About this exercise ▸ The expected response is a copy of every line in the entries below that includes the word "Rajasthan".

Provided records ▸
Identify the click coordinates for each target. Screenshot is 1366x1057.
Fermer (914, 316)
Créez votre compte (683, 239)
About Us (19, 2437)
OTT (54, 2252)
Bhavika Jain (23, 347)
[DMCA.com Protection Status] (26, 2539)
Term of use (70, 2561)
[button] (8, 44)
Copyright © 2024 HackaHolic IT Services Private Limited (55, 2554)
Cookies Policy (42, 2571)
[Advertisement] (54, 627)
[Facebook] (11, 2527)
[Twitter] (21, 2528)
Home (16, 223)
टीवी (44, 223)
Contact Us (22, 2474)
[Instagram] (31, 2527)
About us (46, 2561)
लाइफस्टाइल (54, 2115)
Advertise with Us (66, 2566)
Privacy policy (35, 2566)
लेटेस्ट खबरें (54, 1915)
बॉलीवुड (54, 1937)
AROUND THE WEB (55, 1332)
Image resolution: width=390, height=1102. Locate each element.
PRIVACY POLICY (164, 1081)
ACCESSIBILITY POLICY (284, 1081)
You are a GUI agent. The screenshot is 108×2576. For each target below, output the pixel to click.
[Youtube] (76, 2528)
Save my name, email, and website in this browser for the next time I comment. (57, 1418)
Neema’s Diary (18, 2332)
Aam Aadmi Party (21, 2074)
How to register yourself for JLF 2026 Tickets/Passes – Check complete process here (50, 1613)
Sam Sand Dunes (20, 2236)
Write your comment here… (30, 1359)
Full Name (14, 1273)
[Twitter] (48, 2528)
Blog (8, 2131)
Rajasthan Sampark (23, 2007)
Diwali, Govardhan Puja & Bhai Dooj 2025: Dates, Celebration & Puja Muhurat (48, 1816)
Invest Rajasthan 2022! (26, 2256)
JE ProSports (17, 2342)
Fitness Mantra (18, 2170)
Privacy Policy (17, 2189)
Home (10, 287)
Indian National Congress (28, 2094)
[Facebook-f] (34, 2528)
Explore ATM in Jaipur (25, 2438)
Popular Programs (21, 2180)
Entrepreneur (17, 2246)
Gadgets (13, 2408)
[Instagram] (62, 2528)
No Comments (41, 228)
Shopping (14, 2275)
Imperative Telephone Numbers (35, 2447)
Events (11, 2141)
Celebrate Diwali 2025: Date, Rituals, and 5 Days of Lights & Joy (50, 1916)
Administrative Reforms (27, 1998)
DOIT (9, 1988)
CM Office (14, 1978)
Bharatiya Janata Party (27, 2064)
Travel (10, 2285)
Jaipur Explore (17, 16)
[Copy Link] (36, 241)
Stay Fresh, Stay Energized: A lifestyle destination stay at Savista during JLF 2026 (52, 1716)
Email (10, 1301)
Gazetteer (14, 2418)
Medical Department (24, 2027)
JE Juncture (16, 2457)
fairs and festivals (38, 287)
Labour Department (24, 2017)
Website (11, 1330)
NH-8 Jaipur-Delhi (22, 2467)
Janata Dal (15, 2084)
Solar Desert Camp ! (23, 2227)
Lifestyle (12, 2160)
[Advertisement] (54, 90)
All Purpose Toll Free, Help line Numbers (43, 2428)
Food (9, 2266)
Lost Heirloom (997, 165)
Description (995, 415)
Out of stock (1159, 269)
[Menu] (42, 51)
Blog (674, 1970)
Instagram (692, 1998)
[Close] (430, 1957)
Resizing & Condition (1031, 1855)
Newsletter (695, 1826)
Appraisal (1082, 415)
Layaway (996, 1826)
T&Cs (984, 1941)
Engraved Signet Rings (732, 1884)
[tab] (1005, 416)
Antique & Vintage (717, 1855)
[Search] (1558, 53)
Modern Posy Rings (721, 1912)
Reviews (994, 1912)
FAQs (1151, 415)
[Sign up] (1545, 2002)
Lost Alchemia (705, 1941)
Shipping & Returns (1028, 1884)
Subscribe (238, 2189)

Solution to the exercise ▸
Rajasthan Sampark (23, 2007)
Invest Rajasthan 2022! (26, 2256)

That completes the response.